Speaker 3 - 58:52 And mean, the only other thing I was going to say is I mean, I’m looking at what you pulled up, Matt, with your Python script to inject the techniques in there, because I’m looking at scenarios for mapping regulatory and legal compliance requirements across different frameworks where we to try and pull out some duplication and be able to actually have a conversation across control objectives and risk areas. To pull out compliance requirements discreetly for types of businesses. So it’s a very similar kind of thing in some ways so that is a good caution for me to take away.

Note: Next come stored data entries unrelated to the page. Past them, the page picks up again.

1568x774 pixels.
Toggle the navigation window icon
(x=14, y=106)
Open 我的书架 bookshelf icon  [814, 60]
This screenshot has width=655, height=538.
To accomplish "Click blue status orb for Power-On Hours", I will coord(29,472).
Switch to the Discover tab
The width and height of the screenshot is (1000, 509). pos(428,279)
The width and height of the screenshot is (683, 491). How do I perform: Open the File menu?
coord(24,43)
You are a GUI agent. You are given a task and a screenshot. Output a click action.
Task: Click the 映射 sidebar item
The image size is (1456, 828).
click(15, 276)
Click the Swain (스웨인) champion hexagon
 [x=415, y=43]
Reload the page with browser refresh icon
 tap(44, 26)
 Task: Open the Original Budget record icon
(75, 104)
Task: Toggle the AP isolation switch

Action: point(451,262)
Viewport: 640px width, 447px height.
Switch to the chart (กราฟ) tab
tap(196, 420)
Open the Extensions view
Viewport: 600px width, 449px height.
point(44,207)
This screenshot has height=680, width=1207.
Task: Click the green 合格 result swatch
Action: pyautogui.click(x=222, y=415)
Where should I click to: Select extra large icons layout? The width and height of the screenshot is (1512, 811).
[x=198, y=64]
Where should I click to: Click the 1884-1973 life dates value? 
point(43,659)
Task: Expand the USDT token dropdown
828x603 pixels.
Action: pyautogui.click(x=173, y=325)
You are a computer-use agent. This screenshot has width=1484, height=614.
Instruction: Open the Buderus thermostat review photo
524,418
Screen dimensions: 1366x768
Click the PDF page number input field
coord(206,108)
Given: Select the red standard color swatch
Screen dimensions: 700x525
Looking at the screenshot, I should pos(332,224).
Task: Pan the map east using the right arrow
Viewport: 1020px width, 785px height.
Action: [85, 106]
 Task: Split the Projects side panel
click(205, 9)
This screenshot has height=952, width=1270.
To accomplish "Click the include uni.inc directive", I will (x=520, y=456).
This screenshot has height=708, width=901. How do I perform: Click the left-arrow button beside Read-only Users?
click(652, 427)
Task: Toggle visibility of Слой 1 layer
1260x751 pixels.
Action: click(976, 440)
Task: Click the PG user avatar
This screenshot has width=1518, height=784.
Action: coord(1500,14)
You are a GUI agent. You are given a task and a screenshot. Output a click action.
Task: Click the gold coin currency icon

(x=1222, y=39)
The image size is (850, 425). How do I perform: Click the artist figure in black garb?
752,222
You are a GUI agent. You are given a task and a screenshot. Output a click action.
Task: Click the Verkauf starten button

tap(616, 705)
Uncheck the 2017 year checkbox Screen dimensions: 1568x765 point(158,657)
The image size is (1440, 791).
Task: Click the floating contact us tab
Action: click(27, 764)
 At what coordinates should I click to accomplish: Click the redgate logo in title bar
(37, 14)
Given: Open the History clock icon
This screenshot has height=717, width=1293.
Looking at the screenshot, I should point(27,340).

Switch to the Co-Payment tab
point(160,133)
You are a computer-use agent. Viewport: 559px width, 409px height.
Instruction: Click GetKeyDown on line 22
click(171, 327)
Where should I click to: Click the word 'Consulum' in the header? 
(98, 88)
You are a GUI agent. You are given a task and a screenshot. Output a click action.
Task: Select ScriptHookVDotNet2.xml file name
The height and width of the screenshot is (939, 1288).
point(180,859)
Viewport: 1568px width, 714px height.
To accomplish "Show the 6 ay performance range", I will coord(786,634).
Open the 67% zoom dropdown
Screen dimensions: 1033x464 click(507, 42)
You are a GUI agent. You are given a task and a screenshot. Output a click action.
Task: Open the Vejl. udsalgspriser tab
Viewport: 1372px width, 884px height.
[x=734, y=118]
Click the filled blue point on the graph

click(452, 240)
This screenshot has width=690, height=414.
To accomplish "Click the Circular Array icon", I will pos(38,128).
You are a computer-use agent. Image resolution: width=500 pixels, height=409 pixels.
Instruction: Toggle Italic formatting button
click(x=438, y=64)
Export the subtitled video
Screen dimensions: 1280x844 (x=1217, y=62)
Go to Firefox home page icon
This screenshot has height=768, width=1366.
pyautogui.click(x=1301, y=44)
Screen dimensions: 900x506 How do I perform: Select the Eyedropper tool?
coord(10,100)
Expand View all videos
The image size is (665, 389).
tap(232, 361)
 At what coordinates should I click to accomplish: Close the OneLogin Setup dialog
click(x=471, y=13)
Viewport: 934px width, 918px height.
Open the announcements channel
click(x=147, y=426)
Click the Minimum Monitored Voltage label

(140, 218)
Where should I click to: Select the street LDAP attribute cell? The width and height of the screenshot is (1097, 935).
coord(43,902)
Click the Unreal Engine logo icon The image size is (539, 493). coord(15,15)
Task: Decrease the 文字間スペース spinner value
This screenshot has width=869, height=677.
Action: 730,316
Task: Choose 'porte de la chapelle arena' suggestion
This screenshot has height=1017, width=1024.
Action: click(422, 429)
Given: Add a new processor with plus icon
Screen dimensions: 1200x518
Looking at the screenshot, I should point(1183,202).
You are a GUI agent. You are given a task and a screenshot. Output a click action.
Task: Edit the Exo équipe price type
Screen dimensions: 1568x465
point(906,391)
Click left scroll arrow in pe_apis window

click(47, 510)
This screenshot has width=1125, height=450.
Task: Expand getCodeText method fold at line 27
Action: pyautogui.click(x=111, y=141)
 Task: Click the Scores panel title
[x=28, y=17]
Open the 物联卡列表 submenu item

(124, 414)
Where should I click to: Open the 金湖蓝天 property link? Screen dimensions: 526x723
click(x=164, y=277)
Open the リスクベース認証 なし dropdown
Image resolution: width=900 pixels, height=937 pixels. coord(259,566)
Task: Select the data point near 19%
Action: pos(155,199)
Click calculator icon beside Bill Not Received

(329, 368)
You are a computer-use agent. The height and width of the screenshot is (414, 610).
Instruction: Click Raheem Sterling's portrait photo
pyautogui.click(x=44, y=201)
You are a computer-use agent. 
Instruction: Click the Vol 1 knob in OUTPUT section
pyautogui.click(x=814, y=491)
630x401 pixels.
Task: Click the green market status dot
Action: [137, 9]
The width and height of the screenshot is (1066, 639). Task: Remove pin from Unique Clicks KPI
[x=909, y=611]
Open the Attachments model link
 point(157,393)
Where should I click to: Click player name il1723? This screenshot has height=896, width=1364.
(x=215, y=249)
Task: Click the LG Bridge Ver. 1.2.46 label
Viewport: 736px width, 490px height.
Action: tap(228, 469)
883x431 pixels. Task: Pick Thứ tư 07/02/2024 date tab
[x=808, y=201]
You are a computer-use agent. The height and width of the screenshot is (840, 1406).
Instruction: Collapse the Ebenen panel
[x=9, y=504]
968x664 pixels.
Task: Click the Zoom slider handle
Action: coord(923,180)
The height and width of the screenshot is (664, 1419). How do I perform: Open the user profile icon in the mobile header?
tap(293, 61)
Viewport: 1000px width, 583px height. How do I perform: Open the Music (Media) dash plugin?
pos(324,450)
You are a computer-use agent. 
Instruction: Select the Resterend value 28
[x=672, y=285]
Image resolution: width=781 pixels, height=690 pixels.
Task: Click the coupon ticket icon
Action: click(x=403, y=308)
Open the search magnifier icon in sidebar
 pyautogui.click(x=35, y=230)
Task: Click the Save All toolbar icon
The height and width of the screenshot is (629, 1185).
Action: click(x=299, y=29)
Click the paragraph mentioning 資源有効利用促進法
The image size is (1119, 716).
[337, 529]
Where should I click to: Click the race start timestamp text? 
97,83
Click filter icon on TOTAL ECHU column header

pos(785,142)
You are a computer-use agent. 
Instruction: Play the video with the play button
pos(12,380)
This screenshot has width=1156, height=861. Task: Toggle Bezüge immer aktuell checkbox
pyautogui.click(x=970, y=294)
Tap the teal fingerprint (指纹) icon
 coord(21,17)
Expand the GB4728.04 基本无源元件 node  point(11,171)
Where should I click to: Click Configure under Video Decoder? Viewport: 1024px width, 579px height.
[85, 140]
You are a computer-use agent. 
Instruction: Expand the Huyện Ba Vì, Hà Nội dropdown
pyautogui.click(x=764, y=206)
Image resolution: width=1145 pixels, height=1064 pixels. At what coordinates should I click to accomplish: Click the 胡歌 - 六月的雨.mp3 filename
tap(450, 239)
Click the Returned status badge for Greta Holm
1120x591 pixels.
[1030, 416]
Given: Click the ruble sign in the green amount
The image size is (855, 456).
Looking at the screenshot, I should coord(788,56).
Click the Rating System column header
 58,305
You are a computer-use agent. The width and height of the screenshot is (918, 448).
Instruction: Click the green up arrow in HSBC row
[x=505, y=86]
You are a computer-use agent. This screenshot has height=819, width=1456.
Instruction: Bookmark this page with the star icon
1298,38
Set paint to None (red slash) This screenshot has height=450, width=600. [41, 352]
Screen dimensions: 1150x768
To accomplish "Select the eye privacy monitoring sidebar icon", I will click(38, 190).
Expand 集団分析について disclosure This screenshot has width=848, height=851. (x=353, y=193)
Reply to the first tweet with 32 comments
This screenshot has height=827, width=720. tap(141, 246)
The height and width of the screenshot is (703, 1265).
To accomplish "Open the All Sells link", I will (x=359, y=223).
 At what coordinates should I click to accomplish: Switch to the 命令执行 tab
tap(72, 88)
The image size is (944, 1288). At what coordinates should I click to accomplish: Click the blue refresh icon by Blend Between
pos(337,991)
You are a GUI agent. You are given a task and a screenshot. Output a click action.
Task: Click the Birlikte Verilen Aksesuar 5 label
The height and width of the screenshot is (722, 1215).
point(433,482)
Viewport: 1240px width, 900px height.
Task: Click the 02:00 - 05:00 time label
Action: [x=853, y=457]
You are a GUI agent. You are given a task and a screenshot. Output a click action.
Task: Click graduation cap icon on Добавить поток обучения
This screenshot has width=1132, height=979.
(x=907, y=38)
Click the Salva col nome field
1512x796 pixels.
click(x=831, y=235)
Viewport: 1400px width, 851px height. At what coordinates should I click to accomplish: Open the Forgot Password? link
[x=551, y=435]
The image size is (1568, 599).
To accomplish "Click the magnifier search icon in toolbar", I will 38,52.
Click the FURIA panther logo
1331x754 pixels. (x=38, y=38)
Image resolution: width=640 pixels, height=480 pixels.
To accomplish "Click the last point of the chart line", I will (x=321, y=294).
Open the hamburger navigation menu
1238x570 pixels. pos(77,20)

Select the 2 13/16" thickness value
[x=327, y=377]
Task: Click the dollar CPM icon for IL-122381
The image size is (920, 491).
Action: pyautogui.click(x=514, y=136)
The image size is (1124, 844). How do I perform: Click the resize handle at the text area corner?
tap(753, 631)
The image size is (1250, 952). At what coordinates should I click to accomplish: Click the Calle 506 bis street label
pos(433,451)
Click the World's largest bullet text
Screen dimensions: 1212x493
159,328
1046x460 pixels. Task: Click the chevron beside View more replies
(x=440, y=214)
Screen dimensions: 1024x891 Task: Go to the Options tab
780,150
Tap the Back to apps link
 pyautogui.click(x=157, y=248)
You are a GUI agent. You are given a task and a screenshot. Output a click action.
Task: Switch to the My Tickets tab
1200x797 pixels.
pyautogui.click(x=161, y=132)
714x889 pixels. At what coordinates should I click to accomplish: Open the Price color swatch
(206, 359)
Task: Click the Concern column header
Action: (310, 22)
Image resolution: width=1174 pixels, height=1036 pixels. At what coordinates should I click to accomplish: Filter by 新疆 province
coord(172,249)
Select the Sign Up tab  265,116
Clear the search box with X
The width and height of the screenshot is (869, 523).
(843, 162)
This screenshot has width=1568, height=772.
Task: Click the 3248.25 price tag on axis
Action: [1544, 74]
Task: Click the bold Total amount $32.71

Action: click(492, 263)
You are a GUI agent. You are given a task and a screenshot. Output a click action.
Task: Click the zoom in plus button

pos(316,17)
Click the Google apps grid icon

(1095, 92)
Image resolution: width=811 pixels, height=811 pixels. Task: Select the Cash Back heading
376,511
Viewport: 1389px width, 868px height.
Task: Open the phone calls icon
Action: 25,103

Matthew Adams - 59:28 Yeah, and the reason for doing that is because one because to manage the risk of the hallucinations but with a language model that had a really large context window so like Claude, for example, you could just try pasting in the entire attack data set with your prompt but that’s got a couple of drawbacks really. One is the token cost. So then each input that you submit, each prompt that you submit would contain all of those tokens for the data that you were submitting when actually you only need to query a small subset. You might as well do that upstream before you actually use the LLM, you also increase the risk of the hallucination or things not being picked up.

Matthew Adams - 01:00:25 So some of the research that I’ve seen recently is that language models pay more attention, probably a bit like humans, they pay more attention at the start of a large chunk of text and at the end and then stuff in the middle tends to get lost. Whereas if you’re doing a regulatory framework, lookup, you clearly want it to pay attention consistently so that you don’t miss relevant clauses that are specific to the query that you’re asking.

Speaker 3 - 01:00:55 Yeah, I mean, it could contract language as well. There’s a potential use case for selectively based on context, putting contract language in based on the nature of the scenario and triage questions up front. And yeah, you really need that to be paying attention all the way through. That’s good steers.

Matthew Adams - 01:01:22 So happy to take any more questions otherwise, as I mentioned earlier on, there are the links to my profile on LinkedIn or to my GitHub repo. There’s a number of different projects in there that use language models in different ways. I’m really all about practical applications for language models in cybersecurity and trying to make cybersecurity’s professionals lives a bit easier through applying these tools. So there’s sort of four or five different projects in there that you’re welcome to check out and they’re all open source cool now.

Dinis Cruz - 01:02:00 Massive contributions, man. And definitely I think you’re going on that direction of augmenting and making is a lot more productive. Right. So I feel the other tools deserve a session too. So let’s sync up on that. So brilliant. Thanks for this session and the video will be up quite quickly and then looking forward to the next version of this.

Matthew Adams - 01:02:25 Thanks very.